#### READING PASSAGE:

------------------------------------------------

Wednesday, July 31, 2013

Rock and Dinner Roll

Graham was born in Seattle, Washington to a Navy family.  Moving was a part of life and they traveled constantly, relocating from the Philippines to Hawaii, and from California to Maryland.  Growing up a "Navy brat" allowed Graham the opportunity to see the world and all fifty states during his young life, opening his eyes and mouth to amazing flavors from around the globe.  His parents were also into food, often cooking native dishes from whatever country they were living in.  Graham himself began helping at a young age, making the cranberry sauce each year for Thanksgiving.

An early music lover, Graham bought his first album at the age of seven.  His passion for music developed quickly, and soon he was playing guitar and dreaming of life as a musician.  With a desire to get the most out of life, Graham made the risky decision to drop out of high school at age sixteen.  Living in Virginia, he found work in the food industry as a dishwasher and bus boy.  The head chef was a culinary graduate from Johnson and Wales University, and he encouraged Graham to go there if he wanted to pursue a career in food.

Graham was dividing his time between playing guitar and singing while working at the restaurant.  Eventually, he faced the question that had been in the back of his mind for some time:  Did he want to be a cook, or did he want to be in a band?  Searching his soul, Graham admitted to himself that food was just as creative, emotional, thought provoking, and romantic as music.  With that, his decision was made, and he enrolled at Johnson and Wales.

Graham graduated from the culinary program at the age of eighteen.  He wasn't tied to a particular style of cuisine, like French of Mediterranean, but was driven and ready to make his mark.  He started as a cook at a five-star property near Dallas, Texas.  It was his first experience in fine dining, and it was a twenty-four hour operation. Graham quickly came to appreciate the level of detail required when a place is always working, as opposed to a traditional dinner-only restaurant.  He also learned many of the ins and outs of top-tier cooking:  to keep his head down, his towel perfectly folded, and his trash can close by.

Venturing to Vermont, Graham joined the kitchen of a New England inn and restaurant, where he came to understand the value of regional ingredients and local culinary history.  His next move took him to Chicago, where he learned what it meant to work at the highest level of culinary professionalism.  Each task was just as important as every other, from how pans were seasoned and knives were sharpened to how the floor was swept.  Graham had never been in such a kitchen, where everything was so in tune, and it made an impression. During this time, he also began earning recognition in the form of award nominations and high profile reviews in major food publications.

------------------------------------------------

#### SUPPLIED MATERIAL:
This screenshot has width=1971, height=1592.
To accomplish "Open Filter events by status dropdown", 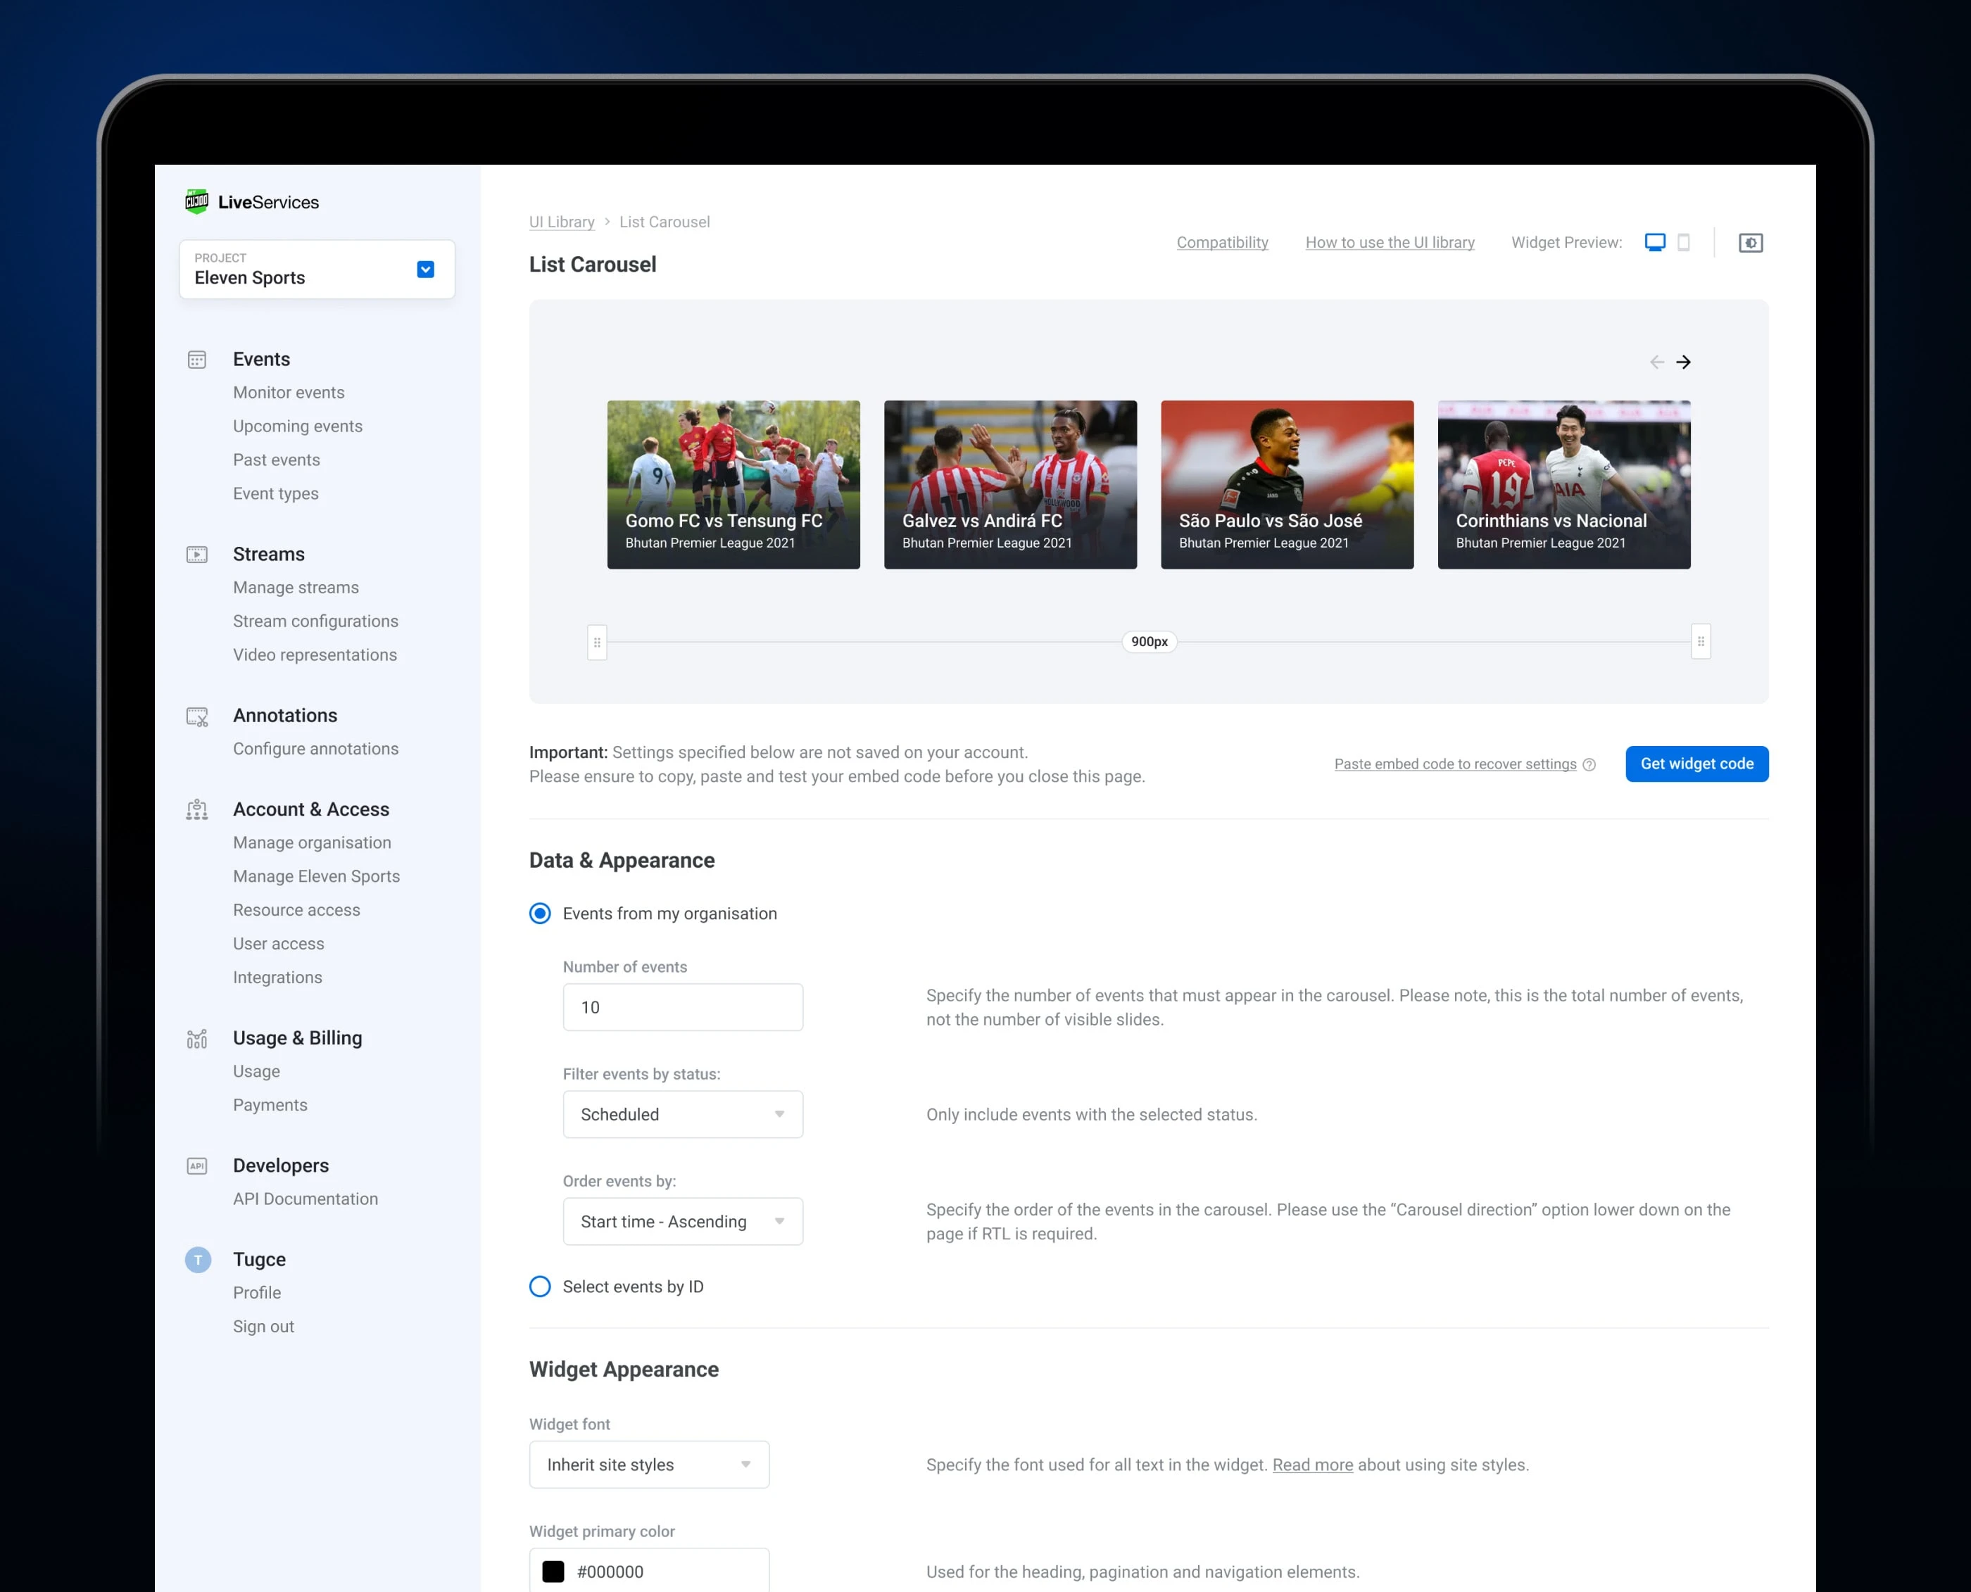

------------------------------------------------

#### SET TASK A:
Decide whether each statement agrees with the profile of Graham, answering yes or no and quoting the words from the profile that settle it. (i) Graham was born in Seattle. (ii) Graham bought his first album at the age of ten. (iii) Graham's first experience in fine dining was at an inn in Vermont.
#### SET TASK B:
According to the profile of Graham, what did he make each year for Thanksgiving when he was young?
#### SET TASK C:
Reproduce word for word the part of the profile of Graham starting at "Rock and Dinner" and ending at "year for Thanksgiving.".

#### WRITTEN REPLY A:
(i) Yes: "Graham was born in Seattle, Washington to a Navy family."
(ii) No: "Graham bought his first album at the age of seven."
(iii) No: "He started as a cook at a five-star property near Dallas, Texas. It was his first experience in fine dining"

#### WRITTEN REPLY B:
The cranberry sauce.

#### WRITTEN REPLY C:
Rock and Dinner Roll

Graham was born in Seattle, Washington to a Navy family.  Moving was a part of life and they traveled constantly, relocating from the Philippines to Hawaii, and from California to Maryland.  Growing up a "Navy brat" allowed Graham the opportunity to see the world and all fifty states during his young life, opening his eyes and mouth to amazing flavors from around the globe.  His parents were also into food, often cooking native dishes from whatever country they were living in.  Graham himself began helping at a young age, making the cranberry sauce each year for Thanksgiving.